Monday 21 December 2015

The Top Ten Shows of 2015

TV is really awesome right now. Seriously, you guys, it’s so good right now. Have you seen it? The shows? From the TV? It’s really good! There are more good shows now than I can remember all existing at once in my entire lifetime (and I am one hundred and eighty-two years old). There is almost an oversaturation of quality shows being produced, most likely due to the new streaming platforms of Netflix, Hulu, and the likes. But while still having to bow to advertisers like the nasty little subservient whores they are, they are not so obfuscated by hack television network executives and Neilsen’s ratings bullshit, and therefore are drawing unique talents to make original programs that wouldn’t survive on NBC or CBS. And Cable programming (HBO, Showtime, even FXX) are still bringing it with super great shows.
TV is awesome right now, you guys, that’s all I’m saying. (Also, binge watching is awesome.
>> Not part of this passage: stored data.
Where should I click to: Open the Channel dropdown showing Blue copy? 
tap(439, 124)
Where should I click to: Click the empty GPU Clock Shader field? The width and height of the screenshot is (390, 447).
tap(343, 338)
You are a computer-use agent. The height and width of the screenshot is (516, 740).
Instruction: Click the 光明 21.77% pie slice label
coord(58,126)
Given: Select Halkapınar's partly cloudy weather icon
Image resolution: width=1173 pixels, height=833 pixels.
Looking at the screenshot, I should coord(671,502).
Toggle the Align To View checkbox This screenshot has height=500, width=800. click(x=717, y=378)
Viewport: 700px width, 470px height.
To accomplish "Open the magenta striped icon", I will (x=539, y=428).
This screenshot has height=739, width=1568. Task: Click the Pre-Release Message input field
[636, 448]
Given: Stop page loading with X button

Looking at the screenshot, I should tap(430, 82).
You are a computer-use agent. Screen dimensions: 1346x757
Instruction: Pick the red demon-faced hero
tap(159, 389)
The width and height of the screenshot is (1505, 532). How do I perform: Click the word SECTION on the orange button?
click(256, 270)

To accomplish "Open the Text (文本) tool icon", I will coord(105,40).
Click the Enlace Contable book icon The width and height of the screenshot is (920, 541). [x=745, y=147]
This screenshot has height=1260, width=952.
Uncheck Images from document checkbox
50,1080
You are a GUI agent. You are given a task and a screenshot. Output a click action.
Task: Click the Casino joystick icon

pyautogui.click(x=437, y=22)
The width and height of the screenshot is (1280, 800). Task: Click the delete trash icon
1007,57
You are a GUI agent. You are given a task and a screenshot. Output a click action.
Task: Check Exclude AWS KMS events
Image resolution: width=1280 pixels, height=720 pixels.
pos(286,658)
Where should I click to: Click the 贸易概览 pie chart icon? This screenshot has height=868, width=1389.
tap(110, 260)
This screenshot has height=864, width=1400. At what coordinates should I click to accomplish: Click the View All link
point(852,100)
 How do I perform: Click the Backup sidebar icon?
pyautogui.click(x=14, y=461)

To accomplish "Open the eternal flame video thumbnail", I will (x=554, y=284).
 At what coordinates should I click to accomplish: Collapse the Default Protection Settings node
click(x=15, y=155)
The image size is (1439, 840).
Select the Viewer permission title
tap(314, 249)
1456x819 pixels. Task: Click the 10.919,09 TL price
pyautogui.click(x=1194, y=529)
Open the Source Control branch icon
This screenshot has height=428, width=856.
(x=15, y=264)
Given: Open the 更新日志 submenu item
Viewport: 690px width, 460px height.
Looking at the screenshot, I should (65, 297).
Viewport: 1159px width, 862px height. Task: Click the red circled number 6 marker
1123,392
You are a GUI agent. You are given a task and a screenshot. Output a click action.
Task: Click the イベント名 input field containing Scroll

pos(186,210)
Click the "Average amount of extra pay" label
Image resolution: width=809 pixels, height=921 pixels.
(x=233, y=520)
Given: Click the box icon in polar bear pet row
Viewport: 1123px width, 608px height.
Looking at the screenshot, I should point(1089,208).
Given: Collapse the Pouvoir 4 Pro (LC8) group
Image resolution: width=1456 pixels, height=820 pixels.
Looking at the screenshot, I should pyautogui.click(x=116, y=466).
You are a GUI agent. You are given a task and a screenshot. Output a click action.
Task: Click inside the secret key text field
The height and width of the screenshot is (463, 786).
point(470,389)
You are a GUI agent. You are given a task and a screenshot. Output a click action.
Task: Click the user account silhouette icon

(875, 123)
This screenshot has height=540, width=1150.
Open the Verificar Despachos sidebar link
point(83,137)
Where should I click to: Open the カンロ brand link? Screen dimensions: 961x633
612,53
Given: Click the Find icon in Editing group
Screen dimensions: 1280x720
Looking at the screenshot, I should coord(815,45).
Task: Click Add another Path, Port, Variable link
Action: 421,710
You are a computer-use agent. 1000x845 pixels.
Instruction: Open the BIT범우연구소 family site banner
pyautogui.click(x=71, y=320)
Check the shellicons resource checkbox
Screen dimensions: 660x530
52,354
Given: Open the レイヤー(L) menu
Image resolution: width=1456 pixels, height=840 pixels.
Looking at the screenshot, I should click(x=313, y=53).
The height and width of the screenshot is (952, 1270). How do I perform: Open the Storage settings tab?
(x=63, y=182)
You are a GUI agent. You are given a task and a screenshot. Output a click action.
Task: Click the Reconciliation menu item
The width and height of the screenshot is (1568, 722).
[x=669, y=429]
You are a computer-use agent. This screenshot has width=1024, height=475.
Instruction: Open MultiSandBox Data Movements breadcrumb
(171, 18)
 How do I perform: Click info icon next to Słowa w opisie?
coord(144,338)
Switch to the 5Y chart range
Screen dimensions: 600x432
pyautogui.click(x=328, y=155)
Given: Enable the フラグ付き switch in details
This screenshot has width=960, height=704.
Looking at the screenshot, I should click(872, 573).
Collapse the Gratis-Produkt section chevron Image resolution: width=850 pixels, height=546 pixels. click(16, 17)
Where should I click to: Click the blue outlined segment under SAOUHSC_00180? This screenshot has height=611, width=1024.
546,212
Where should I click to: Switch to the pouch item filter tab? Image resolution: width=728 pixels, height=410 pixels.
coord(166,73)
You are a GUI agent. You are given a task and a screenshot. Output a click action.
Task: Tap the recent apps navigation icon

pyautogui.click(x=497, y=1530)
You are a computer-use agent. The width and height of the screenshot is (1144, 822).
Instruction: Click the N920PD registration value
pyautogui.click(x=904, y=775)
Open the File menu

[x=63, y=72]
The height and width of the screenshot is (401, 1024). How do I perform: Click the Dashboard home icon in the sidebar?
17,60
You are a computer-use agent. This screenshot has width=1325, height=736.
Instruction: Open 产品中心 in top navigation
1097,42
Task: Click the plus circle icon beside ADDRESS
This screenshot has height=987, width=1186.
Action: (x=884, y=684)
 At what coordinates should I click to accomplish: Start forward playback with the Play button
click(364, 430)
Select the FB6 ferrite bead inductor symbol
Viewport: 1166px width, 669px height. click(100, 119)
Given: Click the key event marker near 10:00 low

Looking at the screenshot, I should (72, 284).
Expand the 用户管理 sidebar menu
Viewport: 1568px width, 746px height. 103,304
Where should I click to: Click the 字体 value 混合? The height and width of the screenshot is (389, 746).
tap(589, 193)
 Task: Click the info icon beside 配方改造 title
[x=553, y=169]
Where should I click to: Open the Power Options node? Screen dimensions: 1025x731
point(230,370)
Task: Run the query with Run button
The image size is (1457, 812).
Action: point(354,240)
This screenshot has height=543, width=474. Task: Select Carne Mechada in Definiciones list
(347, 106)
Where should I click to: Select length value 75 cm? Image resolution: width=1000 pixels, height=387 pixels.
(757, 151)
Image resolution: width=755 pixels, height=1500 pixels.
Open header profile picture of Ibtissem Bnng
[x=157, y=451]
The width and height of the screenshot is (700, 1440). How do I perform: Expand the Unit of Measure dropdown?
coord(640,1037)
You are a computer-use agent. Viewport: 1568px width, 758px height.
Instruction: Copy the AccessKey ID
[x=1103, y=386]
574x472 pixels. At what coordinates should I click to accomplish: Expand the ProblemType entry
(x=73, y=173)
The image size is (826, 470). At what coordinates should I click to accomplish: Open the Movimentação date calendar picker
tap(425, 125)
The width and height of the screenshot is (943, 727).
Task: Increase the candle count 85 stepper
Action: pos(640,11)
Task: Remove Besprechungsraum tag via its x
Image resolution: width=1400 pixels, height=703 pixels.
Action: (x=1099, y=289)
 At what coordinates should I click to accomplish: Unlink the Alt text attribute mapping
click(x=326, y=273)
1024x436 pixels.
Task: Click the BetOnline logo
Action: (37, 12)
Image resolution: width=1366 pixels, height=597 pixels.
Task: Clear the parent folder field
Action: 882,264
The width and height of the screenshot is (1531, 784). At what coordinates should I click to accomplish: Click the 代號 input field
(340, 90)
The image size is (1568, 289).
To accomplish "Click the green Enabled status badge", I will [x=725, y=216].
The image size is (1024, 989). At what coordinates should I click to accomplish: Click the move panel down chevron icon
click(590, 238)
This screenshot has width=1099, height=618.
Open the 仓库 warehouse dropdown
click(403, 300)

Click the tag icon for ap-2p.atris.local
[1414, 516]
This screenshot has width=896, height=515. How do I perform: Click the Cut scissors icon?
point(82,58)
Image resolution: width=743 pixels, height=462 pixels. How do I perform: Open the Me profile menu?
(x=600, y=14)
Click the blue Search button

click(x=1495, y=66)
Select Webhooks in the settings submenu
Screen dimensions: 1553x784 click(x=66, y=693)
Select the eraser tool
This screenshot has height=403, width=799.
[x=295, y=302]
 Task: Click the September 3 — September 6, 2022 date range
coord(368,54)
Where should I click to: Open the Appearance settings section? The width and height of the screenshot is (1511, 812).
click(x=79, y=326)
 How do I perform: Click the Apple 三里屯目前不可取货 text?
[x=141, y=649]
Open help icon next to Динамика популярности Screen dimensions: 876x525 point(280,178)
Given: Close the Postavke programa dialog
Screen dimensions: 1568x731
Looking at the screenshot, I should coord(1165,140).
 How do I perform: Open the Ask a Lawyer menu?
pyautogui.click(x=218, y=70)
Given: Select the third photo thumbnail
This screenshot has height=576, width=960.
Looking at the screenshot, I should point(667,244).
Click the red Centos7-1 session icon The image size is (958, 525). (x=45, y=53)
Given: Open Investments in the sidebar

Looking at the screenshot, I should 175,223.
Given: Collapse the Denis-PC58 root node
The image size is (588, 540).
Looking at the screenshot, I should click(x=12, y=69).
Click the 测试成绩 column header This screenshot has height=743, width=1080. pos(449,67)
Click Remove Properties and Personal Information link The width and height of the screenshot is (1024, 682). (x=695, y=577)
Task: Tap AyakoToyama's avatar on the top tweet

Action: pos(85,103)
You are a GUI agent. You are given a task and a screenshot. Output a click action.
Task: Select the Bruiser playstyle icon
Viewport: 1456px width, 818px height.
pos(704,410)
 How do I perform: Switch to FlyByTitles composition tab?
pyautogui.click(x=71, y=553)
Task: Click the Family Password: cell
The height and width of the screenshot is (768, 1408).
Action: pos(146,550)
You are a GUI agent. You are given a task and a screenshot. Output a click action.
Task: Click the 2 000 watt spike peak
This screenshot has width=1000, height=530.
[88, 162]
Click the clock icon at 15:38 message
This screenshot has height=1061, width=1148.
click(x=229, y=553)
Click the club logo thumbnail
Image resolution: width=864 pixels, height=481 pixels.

Let’s just all accept it, and accept that as a culture, we would all rather lie in bed watching nine hours of one TV show than actually having to go interact with other humans. Ugh, just the thought…I have a bad taste in my mouth.)
I quickly became overwhelmed when going through the TV shows and seasons released in 2015, realizing that parsing this massive list of wonderful programming would be a daunting (albeit completely self-serving and in that regard SUPER fun) task. Lucky for you however, I have done the Lord’s work, watching and re-watching endless hours of television, painstaking research and analytical inspection, to make you this definitive list of TV shows from 2015 (Ya know, except for all the shows I don’t watch, the ones I forgot, and also assuming that you don’t read anything on the Internet, ever.)
            Here are the shows I have not seen but are probably really good therefore cannot be included:
  • Game of Thrones (Suck it, everyone in the world!)
  • Transparent (Just started Season 1 and I like it. But I have not gotten to Season 2 yet, which was released this year. Whoops. Jeffery Tambor’s mouth is SO sad.)
  • The Americans (It’s about spies or something!)
  • Rectify (One of my favorite shows of the year MENTIONS this show as being great, so I must adhere.)
  • Key and Peele (I love these guys and have seen a handful of skits, just have never sat down and watched entire episodes).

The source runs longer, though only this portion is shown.